For this exhibition, Hill created a “remote office” within the exhibition space, Krishnamurthy said, the operations of which engage local establishments. He pointed out a sign for “Henry’s Bookbinding” in the window of P! — Hill had taken a sign produced by the local business on Henry Street and created a new design for it. Krishnamurthy addedthat Henry’s Bookbinding was pleased with the design and offered to let the exhibition space keep the sign.

Hill’s works are simultaneously displayed as art and used to serve a purpose outside of the aesthetic realm, a characteristic that sets them apart from other exhibition art today, Krishnamurthy said.

Aside from exposing viewers to new, unique art forms, Krishnamurthy said, another major objective of the exhibition was to focus the audience’s attention toward the materials from which art is created and how those materials are treated with meticulous care by the artists. Krishnamurthy called this concept the “love of the making of things.”

The exhibition also featured the photographs of Chauncey Hare, who was once a successful engineer at Standard Oil Company of California but became renowned for his photographs of working-class Americans whom he perceived as increasingly oppressed by large corporations. Hare declined an interview — the photographer frequently refuses interviews with journalists regarding his art, Krishnamurthy said.

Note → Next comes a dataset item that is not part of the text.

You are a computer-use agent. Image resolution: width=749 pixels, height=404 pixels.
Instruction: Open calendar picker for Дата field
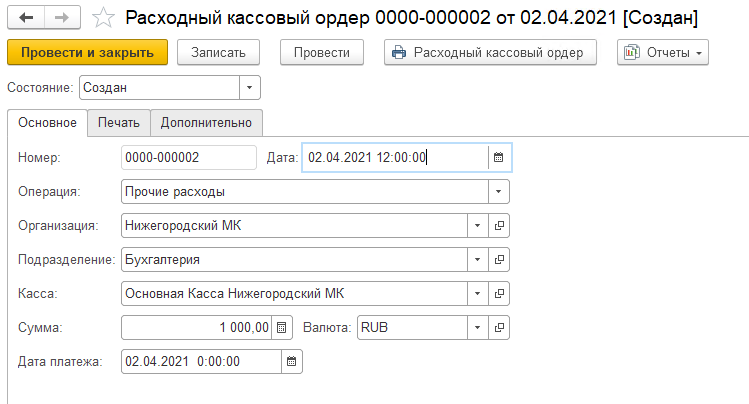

The works by Hare included several copies of his books as well as one black-and-white photograph that covered an entire wall of the gallery,

Hare’s books of photographs such as “Interior America” and “Protest Photographs” are available for purchase, but a considerable portion of his works remains unseen due to his insistence that they must never be displayed or sold.

Krishnamurthy said he remembers his first encounter with Hare’s work during his time at Yale, noting that these works “have haunted me ever since.”

He emphasized Hare’s extreme attention to detail in his work, describing Hare’s care toward his photos as “obsessive.”

Karel Martens, a graphic designer who now lectures at the Yale School of Art, showed that same level of devotion to detail in his prints. Martens said his prints all begin with a small idea, which he then develops gradually step by step, reacting to each new step as he goes along. He said that when he initially blends colors together to form a shade of black, he refines the mixture repeatedly in order to achieve the exact shade he desires.

“I try to surprise myself,” he adds. The gallery will feature a new set of three artists for each of its future shows.